Also for the haunt I'm making a mask and hands for the Cockroach Lady who inhabits the creepy kitchen.

Busy months ahead.


----------



## Dark Angel 27

i've thought on it, and i've decided to ditch the normal ensamble and go completely goth. which will fit in with the orphanage, i'm also considering bying some goth wings and wearing them with the costume, i've never been a gothic fairy before, but i think it would be loads of fun!

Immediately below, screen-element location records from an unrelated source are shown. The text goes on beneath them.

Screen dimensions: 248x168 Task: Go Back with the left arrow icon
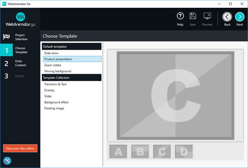[x=227, y=16]
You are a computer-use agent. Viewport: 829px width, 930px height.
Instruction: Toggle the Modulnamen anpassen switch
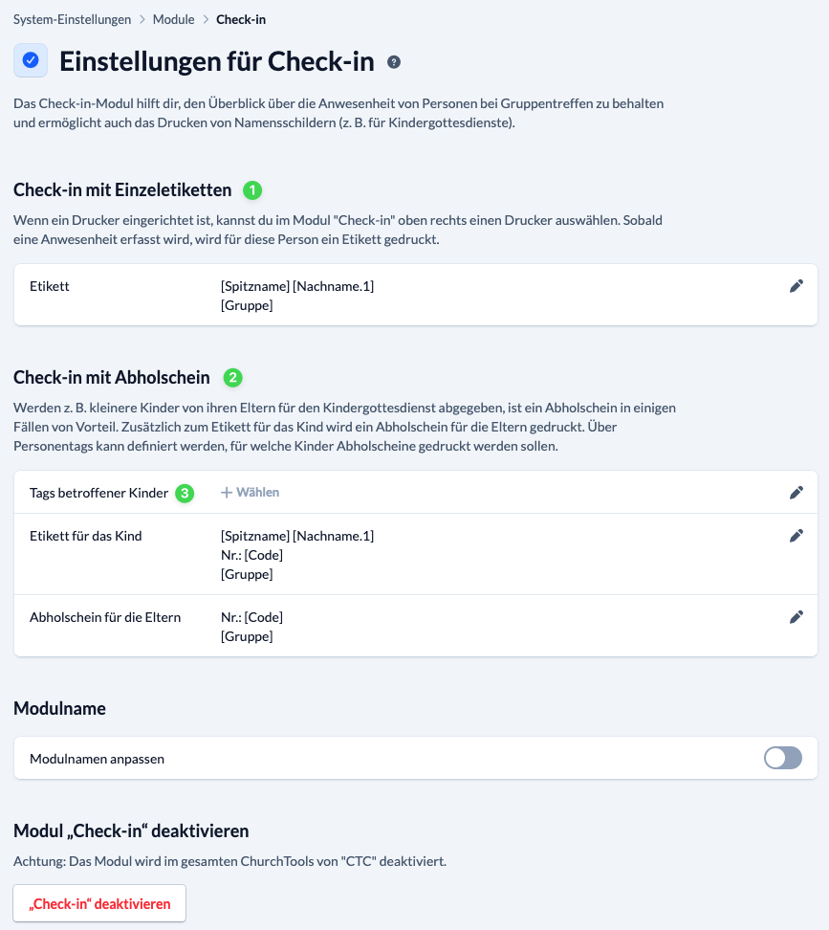[x=783, y=758]
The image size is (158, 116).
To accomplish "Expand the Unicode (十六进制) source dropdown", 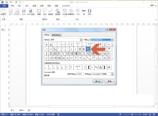I will (112, 74).
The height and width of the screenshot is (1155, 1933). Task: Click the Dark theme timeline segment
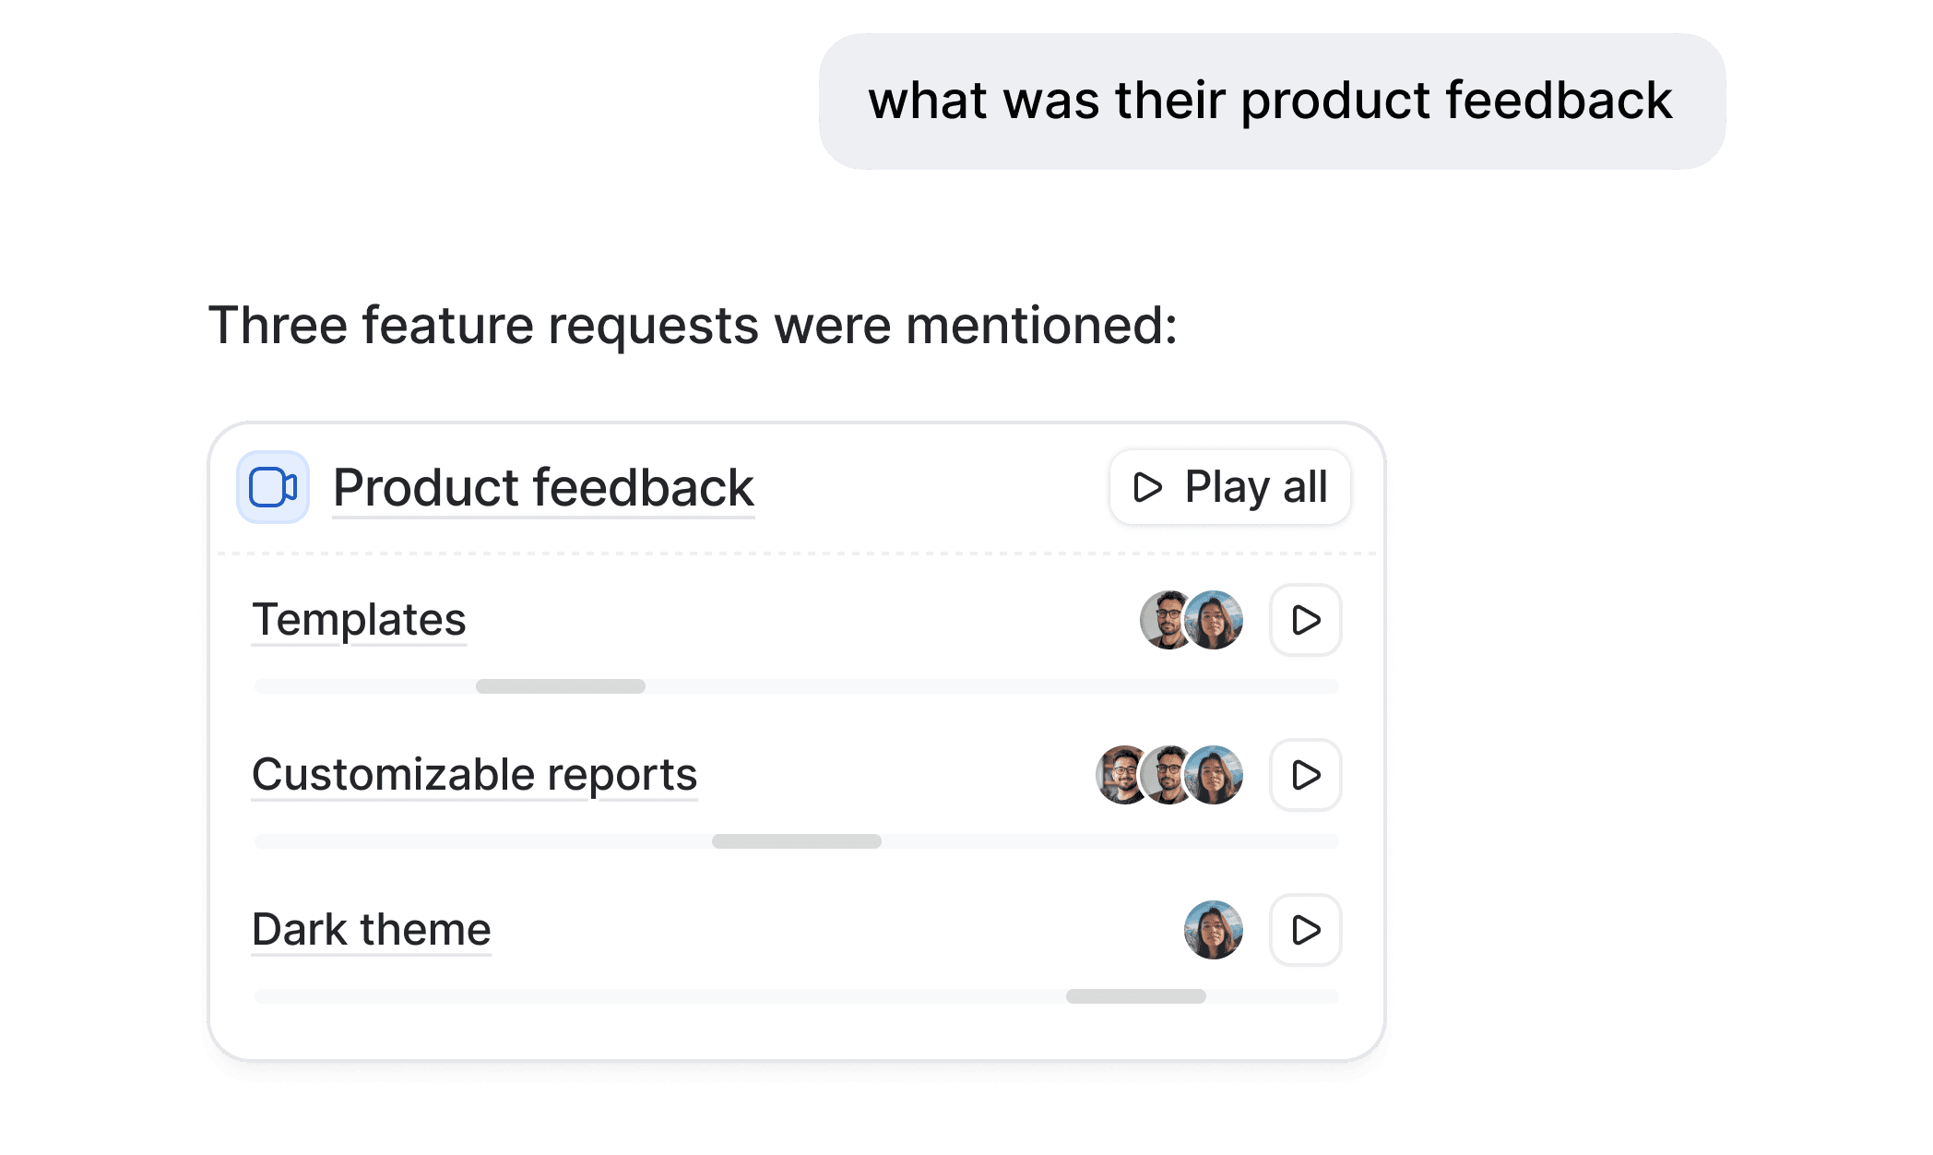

my niece and nephew spent their spring break at my house and my niece and i had a mini costume photo shoot for another project i'm working on. I'm finding that the goth look went really well, though it will definitely need more development before the big night.


----------



## kittycollins

i'm dressing as poison ivy! i'm already planning and browsing for my outfit in stores.


----------



## aquariumreef

I'm dressing as a fancified plague doctor, ordered the mask from Venice.


----------



## MorbidMariah

aquariumreef said:


> I'm dressing as a fancified plague doctor, ordered the mask from Venice.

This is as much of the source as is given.